Im vorliegenden Beschluss des Verwaltungsgerichts Köln vom 27. Oktober 2023 ging es um die Frage, ob die Sicherstellungsanordnung der Geschäftskonten einer Tochtergesellschaft, deren Muttergesellschaft in der Sanktionsliste gemäß der Verordnung (EU) Nr. 269/2014 aufgeführt ist, rechtmäßig ist. Die Antragstellerin, eine GmbH, deren Anteile zu 100 % von einer in der Sanktionsliste gelisteten Muttergesellschaft gehalten werden, begehrte die Anordnung der aufschiebenden Wirkung ihres Widerspruchs gegen die Sicherstellungsanordnung.

 

II. Zentrale Aussagen des Beschlusses

1. Unklare Definition der Begriffe "Halten" und "Kontrolle":

Das Gericht stellte fest, dass die Begriffe „Halten“ und „Kontrolle“ in Art. 2 Abs. 1 VO (EU) Nr. 269/2014 unionsrechtlich bislang nicht eindeutig geklärt sind. Diese Unklarheit ist wesentlich, da die Sicherstellung von Vermögenswerten davon abhängt, ob die gelistete Muttergesellschaft tatsächlich Kontrolle über die Vermögenswerte der Tochtergesellschaft ausübt.
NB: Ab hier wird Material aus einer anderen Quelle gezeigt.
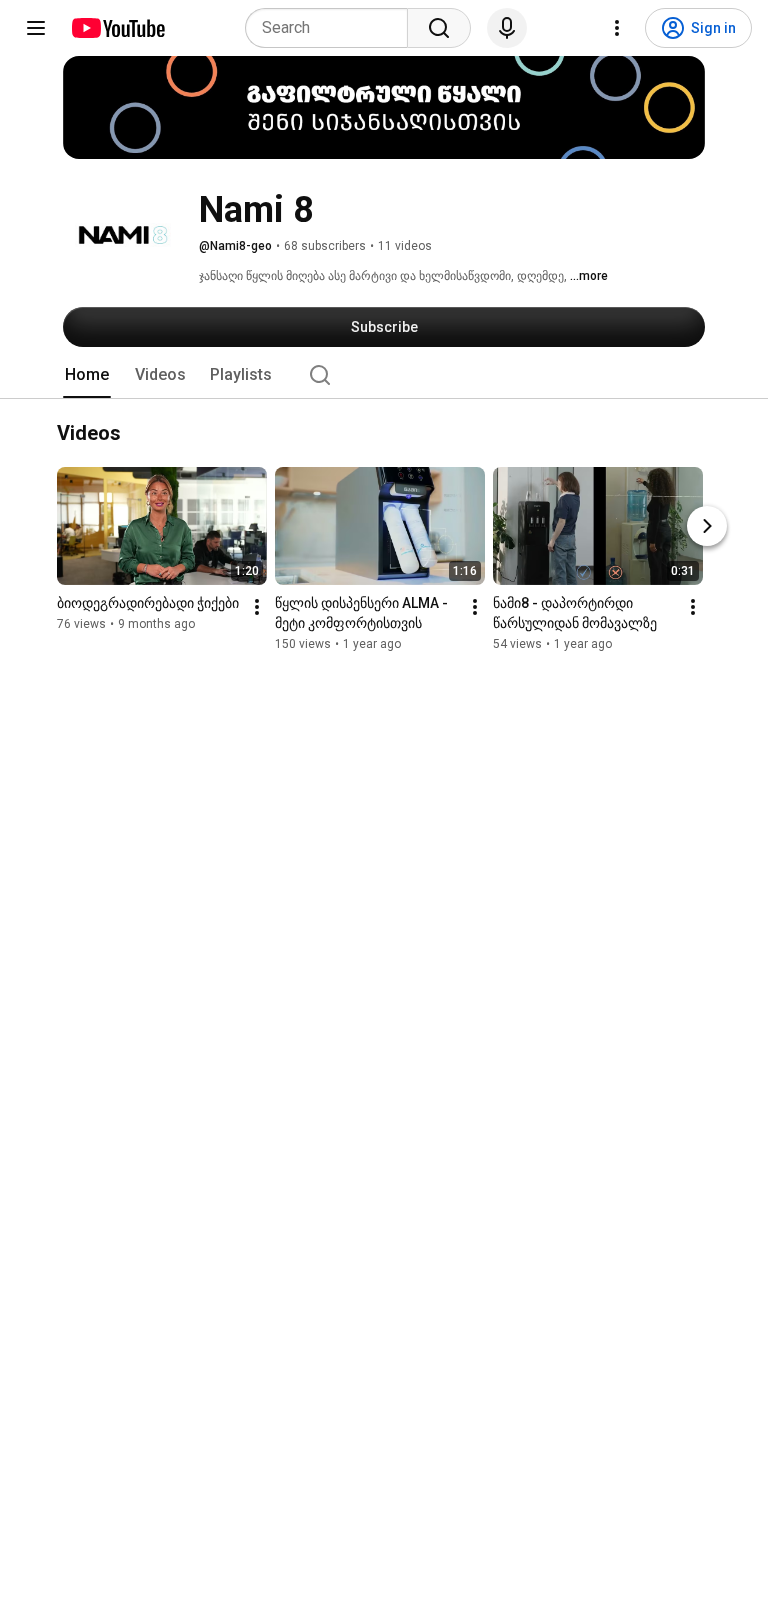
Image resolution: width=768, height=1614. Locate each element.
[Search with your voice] (507, 28)
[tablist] (384, 375)
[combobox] (332, 28)
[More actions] (257, 608)
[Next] (707, 527)
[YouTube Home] (117, 28)
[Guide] (36, 28)
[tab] (87, 375)
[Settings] (617, 28)
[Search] (439, 28)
2. Folgenabwägung und öffentliches Interesse:

Aufgrund der unklaren Rechtslage entschied das Gericht anhand einer Folgenabwägung. Es wurde festgestellt, dass das öffentliche Interesse an der Vollziehung der Sicherstellungsanordnung das gegenläufige Interesse der Antragstellerin an einer Aussetzung der Anordnung überwiegt. Die massive Beschränkung der Geschäftstätigkeit der Antragstellerin wurde angesichts der überragend wichtigen Ziele der Sanktionsverordnung als gerechtfertigt angesehen.

 

III. Rechtliche Erwägungen

Der Beschluss beruht auf mehreren rechtlichen Erwägungen, die im Folgenden näher erläutert werden:

1. Zulässigkeit des Antrags

Der Antrag der Antragstellerin auf Anordnung der aufschiebenden Wirkung ihres Widerspruchs ist gemäß § 80 Abs. 5 Satz 1 VwGO statthaft und zulässig. Da der Widerspruch gegen die Sicherstellungsanordnung nach § 80 Abs. 2 Satz 1 Nr. 3 VwGO i.V.m. § 13 SanktDG keine aufschiebende Wirkung hat, ist der Antrag auf Gewährung vorläufigen Rechtsschutzes der richtige Rechtsbehelf.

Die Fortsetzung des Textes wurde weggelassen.